We wanted to set up a basic security camera for the office where I work but, as the University is short of budget, all we were given was a webcam. With that contribution, the whole idea was pretty much a long-term goal (or a dream, to be more honest, given the circumstances).
However, I learned that they were discarding some "old equipment", which included computers. I asked for one of those machines marked as "not-working" and could get a computer in which Windows XP ran so slowly that you could literally age before being able to type a letter with it.
With that poor wreck of a system, the webcam, and Megatotoro's help, we could make the security system dream a reality.
First, Megatotoro wiped out the HD and installed Mepis 11 to it. Boy, what a difference a good OS makes! The computer started performing decently. To use an analogy, it went from snail speed to that of a marathon runner.
Second, as the webcam was a Logitech model, Mepis recognized it instantly, without the pain of go driver-hunting. Ah, and since Mepis has VLC, everything was ready for starting the security cam project.
The streaming capabilities of VLC made it easy to capture video from the webcam and store it as a local file. I learned how to do this by accident a while ago and the process is rather simple:
1. Under the menu FILE, I clicked on streaming.
2. In the window that opens, I selected the tab CAPTURE DEVICE
3. Now, this is the interesting part. In the line SELECT DEVICE, I typed /dev/video0, and then clicked on STREAM. A new dialog (Streaming output) opened and I clicked "next".
4. Then I selected "show locally" and used the drop-down menu to select VIDEO THEORA+VORBIS (OGG)
5. Finally, I clicked STREAM and voilà, the webcam started showing and recording video!

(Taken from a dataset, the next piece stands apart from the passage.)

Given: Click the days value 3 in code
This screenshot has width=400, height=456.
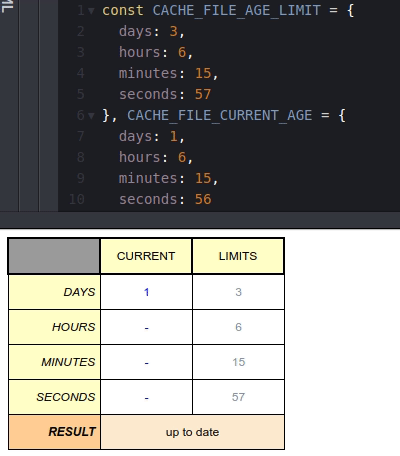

The humble computer is now there, working non-stop, like a true champion...And the rest of the workers became interested in Linux when they saw what it can do.
After all, who would have said that a discarded computer was going to resurrect as a modest, but effective security station? And for a total cost of $0? All thanks to Linux, free software, and people who know that the Windows paradigm is not the only reality that there is.